Charlash epitomized the spirit of Yiddish intellectualism upon which the school was founded. To cater for young adults he inaugurated the Yiddish ‘Humanistic College’ where each week he gave a two-hour lecture. He dominated the Yiddisher Kultur Fareyn until his departure from South Africa in 1948. Yiddish newspapers and publications proliferated in this climate, with Doornfontein a crucible of this vibrant Yiddish intellectualism. Newspapers and journals such as Di Afrikaner Tzaytung, Yom Tov Bletter and Tsukunft (published in New York) were popular. An added attraction was the regular contributions from famous Jewish writers such as Isaac Bashevis Singer, Israel Zangwill and Shmuel Josef Agnon, as well as local writers. This milieu of intense Yiddish activity continued until after the war, when the disillusionment of Stalin’s purges, whose victims included the great Yiddish writers such as Shlomo Mikhoels, Perets Markish and Dovid Bergelson, led to a sense of betrayal for many of the Yiddishists.

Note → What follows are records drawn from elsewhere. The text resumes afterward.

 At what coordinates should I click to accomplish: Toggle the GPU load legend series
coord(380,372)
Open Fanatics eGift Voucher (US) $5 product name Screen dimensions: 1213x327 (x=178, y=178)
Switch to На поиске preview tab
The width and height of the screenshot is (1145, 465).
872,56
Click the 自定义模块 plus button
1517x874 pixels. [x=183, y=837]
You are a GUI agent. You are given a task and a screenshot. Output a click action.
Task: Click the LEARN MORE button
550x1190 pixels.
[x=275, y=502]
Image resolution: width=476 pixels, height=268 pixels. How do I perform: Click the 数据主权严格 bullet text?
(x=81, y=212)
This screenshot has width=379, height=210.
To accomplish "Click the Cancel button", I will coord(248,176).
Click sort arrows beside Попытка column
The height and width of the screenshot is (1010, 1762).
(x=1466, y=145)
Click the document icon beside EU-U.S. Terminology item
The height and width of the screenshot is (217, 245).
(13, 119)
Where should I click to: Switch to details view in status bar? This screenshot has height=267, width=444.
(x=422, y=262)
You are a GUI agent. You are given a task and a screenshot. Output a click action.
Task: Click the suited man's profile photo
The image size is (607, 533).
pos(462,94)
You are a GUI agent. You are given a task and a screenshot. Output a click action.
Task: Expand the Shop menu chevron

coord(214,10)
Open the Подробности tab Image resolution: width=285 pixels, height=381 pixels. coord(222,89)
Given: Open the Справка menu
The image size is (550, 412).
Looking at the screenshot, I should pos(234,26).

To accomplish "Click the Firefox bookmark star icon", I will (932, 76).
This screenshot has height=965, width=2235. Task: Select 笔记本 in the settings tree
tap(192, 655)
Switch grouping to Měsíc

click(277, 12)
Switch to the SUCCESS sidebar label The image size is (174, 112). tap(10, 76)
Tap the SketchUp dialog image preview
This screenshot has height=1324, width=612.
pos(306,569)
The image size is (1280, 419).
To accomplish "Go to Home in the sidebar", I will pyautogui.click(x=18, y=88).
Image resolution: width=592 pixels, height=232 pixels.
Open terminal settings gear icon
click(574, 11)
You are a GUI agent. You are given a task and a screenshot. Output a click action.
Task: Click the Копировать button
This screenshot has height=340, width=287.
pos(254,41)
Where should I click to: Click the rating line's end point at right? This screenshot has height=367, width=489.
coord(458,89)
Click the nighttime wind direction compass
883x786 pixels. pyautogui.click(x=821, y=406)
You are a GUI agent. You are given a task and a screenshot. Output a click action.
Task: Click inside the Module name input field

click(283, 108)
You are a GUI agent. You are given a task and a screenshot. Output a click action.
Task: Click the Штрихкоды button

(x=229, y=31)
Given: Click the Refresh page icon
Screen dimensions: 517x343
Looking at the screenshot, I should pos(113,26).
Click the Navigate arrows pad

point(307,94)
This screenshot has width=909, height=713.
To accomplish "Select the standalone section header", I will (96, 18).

Yiddish Folkschool in 1937 – the heyday of Yiddishism

The Tabatznik residence in Doornfontein was home to the Yiddish kindergarten before it moved, firstly to a house at 30 Upper Meyer Street and then, in 1945, to more spacious double-story premises in the same street along with the burgeoning afternoon school. The memories of many ex-pupils are connected to that place, which continued to function until the 1960s, by which time a new school had been established in Sydenham. Mary Lazarus (nee Tabatznik) reminisces nostalgically of those early days, when their home and property pulsed with Yiddish education, culture and community activities: “My father was a melamed, so we had little material wealth but the intensity of being part of this Yiddish ambience which pulsated with richness was indescribable” she says. In the photos celebrating the first anniversary of Yiddish Folkschool, a young Mary is seen holding the f lag aloft, the picture reminiscent of a socialist rally. The persons in these historic pictures remained committed to the ideals of the school throughout their lives. They were the teacher and committee members who dedicated themselves to the school’s success.

In 1945, when the Tabatzniks moved out of Doornfontein, their property remained the centre of Yiddish life as premises for the Jewish Workers Club (Yiddisher Arbeter Klub). Post-war, there was a belief that the Yiddish community “could and would – as Jewish workers – promote together with Jewish values, their own language, the advancement and further development of Jewish literature”.2In this brave new post-war world the workers would unite to create a more equitable future. The Club promoted values of the Bund,a socialist workers party, which had been founded in Vilna in 1897. It was anti-religion, anti-Zionist and Marxist in leaning, but besides its political affiliations the Club served as a centre for social and Yiddish cultural events, in particular a vibrant Yiddish theatre and choir performances. For a time the Club dominated the Yiddish life of that immigrant society.It was also renowned for its extensive Yiddish library. In October 1948 the house in Upper Ross Street was destroyed by arson and all its records and membership lists were destroyed. After twenty years, the Club ceased to exist.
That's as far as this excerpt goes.